» **SOURCE PASSAGE**
***
What DC desperately needs now is time to recover. I only hope September’s polls and GB caution gives him that time. This year’s Party Conference is pretty vital; that is if there is one.
I do wonder if Miraj was meant to be the next defection after Quentin Davies as his comments seemed very much on the Brown anti-Cameron line?
I don’t see this as causing any real trouble. He had no profile, and the revelations over the peerage request make him look bitter. Cameron probably made a good decision in that - if someone’s going to leave themselves open, don’t waste the opportunity to expose their agenda.
Roger, your posts crack me up even more. If Cameron had said little or nothing you would have used his passed-up chance to undermine Miraj as a sign of indecisiveness or something. Whatever Cameron does, you hold it against him - ridiculous!
15.
“Miraj is an odious little hypocrite”
A bit much to be talking him up as a future Party leader.
***
» **SUPPLIED INFORMATION**

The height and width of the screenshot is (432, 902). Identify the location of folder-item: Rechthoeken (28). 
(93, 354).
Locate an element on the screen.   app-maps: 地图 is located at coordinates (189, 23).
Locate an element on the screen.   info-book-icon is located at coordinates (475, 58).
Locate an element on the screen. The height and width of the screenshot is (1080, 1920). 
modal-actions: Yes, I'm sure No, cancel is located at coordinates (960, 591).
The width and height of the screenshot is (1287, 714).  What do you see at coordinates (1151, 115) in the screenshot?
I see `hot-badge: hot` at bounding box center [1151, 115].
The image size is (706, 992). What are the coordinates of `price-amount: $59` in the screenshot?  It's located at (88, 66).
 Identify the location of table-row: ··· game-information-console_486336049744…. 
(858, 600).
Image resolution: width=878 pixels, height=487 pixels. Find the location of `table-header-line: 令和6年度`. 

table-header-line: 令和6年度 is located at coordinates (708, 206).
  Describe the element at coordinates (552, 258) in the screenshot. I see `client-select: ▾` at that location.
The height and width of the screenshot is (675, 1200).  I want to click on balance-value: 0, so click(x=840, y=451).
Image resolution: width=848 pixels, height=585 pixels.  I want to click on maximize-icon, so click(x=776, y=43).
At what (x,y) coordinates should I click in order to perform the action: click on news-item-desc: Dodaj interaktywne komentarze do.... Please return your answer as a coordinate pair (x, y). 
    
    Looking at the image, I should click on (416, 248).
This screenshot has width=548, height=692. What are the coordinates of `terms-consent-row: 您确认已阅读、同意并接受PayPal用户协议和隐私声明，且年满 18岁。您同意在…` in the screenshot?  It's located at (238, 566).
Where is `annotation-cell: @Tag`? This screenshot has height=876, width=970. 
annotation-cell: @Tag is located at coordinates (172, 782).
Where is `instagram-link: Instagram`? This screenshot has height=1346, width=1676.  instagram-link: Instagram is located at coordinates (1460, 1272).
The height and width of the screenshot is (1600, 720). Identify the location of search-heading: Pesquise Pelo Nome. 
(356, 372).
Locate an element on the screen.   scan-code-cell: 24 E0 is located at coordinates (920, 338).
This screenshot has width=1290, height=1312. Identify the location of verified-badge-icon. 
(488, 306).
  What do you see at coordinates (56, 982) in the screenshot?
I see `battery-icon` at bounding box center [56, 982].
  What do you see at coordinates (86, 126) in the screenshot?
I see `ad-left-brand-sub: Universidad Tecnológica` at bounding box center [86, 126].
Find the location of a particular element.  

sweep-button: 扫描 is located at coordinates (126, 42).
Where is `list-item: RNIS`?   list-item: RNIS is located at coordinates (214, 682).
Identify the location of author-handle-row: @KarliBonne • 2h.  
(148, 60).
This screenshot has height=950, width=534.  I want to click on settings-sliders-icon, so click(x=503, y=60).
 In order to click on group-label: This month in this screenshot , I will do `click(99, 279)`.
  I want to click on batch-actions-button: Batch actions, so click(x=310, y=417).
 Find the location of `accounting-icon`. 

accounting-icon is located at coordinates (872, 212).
***
» **WHAT NEEDS TO BE DONE**
Answer these about the source passage:
(a) What does DC need now?
(b) Miraj may have been meant as the next defection after whom?
(c) What revelations make Miraj look bitter?

» **REPLY**
(a) Time to recover.
(b) Quentin Davies.
(c) The revelations over the peerage request.